======== Material for this task ========
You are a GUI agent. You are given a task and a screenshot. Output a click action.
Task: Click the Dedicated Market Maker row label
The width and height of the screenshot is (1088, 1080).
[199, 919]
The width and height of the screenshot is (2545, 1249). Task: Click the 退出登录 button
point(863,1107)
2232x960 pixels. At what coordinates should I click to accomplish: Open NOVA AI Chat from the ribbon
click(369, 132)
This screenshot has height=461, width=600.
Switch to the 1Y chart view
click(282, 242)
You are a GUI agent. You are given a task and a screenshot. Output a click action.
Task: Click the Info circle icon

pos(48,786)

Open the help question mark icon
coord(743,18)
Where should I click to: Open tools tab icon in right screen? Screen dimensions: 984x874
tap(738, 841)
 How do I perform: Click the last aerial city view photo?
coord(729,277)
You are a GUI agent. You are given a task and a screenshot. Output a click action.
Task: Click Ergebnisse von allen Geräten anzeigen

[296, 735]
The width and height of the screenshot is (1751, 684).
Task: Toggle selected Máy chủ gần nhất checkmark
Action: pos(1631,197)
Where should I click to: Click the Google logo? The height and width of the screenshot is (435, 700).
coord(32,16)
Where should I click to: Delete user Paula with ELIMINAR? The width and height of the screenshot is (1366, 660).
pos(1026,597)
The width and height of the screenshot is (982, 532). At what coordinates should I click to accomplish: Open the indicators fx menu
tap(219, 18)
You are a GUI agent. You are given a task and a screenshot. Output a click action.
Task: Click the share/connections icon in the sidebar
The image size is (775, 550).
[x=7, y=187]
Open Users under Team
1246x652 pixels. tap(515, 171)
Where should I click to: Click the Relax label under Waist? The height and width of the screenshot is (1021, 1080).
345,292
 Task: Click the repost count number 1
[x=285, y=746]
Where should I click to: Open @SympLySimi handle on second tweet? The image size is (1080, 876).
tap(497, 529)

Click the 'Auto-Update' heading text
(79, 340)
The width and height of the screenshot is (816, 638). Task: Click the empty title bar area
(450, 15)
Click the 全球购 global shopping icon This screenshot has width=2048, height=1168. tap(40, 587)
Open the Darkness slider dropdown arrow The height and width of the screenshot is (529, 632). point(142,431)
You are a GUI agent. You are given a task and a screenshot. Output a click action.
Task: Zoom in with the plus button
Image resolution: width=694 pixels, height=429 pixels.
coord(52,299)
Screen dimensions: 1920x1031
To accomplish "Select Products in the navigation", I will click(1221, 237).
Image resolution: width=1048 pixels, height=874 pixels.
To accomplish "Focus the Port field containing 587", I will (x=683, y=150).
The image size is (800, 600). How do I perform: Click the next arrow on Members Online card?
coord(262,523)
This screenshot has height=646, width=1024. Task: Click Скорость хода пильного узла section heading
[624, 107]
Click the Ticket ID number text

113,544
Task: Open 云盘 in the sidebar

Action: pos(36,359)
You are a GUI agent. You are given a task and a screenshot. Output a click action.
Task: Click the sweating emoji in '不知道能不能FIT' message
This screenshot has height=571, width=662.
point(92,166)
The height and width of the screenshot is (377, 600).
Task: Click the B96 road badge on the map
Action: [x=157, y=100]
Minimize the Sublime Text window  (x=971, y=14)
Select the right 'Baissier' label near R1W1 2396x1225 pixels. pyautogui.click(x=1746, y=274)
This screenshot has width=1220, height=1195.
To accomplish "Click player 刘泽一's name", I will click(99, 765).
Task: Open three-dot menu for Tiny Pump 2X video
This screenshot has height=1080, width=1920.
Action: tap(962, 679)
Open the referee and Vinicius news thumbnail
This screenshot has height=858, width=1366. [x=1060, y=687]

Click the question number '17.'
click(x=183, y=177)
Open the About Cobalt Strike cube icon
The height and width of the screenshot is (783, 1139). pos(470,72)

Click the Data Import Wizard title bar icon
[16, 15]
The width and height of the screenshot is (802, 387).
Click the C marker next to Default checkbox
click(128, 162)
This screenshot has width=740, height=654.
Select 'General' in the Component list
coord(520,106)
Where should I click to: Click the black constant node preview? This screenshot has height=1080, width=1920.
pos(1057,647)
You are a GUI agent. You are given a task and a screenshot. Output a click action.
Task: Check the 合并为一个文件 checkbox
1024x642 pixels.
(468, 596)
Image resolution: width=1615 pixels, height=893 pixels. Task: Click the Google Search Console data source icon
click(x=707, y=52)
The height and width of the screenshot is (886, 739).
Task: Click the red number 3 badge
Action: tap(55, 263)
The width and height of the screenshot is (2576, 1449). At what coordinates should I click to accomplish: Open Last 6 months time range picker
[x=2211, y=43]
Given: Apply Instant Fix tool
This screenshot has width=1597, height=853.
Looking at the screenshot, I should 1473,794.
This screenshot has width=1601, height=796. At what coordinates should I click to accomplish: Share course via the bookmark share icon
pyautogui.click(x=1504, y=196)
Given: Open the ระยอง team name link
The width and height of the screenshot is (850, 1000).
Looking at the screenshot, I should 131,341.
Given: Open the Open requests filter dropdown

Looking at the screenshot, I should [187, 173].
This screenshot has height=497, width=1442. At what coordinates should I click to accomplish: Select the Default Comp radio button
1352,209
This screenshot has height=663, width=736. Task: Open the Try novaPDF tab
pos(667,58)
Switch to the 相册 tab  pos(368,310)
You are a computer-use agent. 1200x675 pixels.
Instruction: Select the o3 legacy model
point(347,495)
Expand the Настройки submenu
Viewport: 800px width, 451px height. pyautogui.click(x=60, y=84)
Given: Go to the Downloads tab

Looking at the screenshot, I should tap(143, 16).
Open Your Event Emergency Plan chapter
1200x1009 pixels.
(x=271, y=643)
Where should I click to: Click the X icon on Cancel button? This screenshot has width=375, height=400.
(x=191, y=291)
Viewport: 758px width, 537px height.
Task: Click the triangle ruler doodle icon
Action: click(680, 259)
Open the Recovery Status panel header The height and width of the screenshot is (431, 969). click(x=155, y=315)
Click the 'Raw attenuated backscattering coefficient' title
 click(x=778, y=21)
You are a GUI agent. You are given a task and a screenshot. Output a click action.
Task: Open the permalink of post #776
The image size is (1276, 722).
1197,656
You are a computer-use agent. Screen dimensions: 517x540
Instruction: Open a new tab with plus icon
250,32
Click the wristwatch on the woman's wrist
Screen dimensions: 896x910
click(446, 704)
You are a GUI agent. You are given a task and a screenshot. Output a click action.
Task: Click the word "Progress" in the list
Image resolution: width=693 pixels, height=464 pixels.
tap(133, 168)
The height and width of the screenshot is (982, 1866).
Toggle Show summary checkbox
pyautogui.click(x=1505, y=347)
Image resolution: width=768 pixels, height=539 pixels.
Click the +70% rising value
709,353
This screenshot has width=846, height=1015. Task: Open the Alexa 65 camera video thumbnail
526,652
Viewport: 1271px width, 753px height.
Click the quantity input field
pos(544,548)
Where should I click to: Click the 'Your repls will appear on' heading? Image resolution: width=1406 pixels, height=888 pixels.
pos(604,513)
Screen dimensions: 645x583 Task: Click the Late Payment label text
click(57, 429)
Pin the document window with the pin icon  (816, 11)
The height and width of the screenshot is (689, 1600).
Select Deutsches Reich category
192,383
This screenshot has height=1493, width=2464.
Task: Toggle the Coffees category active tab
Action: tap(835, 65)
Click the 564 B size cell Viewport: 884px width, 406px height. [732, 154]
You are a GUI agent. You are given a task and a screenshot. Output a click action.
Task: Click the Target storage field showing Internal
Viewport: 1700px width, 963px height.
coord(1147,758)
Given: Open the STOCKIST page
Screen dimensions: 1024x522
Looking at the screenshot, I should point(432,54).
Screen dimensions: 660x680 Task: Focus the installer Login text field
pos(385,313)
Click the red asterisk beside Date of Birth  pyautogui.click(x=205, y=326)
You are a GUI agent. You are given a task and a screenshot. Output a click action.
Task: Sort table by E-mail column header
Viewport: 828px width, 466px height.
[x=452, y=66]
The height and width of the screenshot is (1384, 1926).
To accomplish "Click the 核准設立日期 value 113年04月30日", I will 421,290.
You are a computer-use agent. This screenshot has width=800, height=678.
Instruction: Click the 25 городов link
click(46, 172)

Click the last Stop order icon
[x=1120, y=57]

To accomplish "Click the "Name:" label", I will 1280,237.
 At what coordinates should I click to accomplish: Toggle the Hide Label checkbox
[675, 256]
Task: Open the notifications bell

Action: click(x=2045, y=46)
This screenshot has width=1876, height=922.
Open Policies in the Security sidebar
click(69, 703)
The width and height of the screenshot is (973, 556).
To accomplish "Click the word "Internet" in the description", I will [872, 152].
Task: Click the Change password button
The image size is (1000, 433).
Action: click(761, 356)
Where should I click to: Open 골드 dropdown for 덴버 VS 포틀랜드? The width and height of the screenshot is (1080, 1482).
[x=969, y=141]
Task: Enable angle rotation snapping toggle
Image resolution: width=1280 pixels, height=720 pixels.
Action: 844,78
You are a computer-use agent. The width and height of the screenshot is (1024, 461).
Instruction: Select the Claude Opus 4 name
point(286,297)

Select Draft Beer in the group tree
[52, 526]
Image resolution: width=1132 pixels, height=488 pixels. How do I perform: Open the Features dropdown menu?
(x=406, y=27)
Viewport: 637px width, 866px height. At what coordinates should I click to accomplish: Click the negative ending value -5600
========
# Set task
Reproduce the listing above verbatim, from its first line through the line containing "click(282, 242)", with both of those lines included.

# Full answer
You are a GUI agent. You are given a task and a screenshot. Output a click action.
Task: Click the Dedicated Market Maker row label
The width and height of the screenshot is (1088, 1080).
[199, 919]
The width and height of the screenshot is (2545, 1249). Task: Click the 退出登录 button
point(863,1107)
2232x960 pixels. At what coordinates should I click to accomplish: Open NOVA AI Chat from the ribbon
click(369, 132)
This screenshot has height=461, width=600.
Switch to the 1Y chart view
click(282, 242)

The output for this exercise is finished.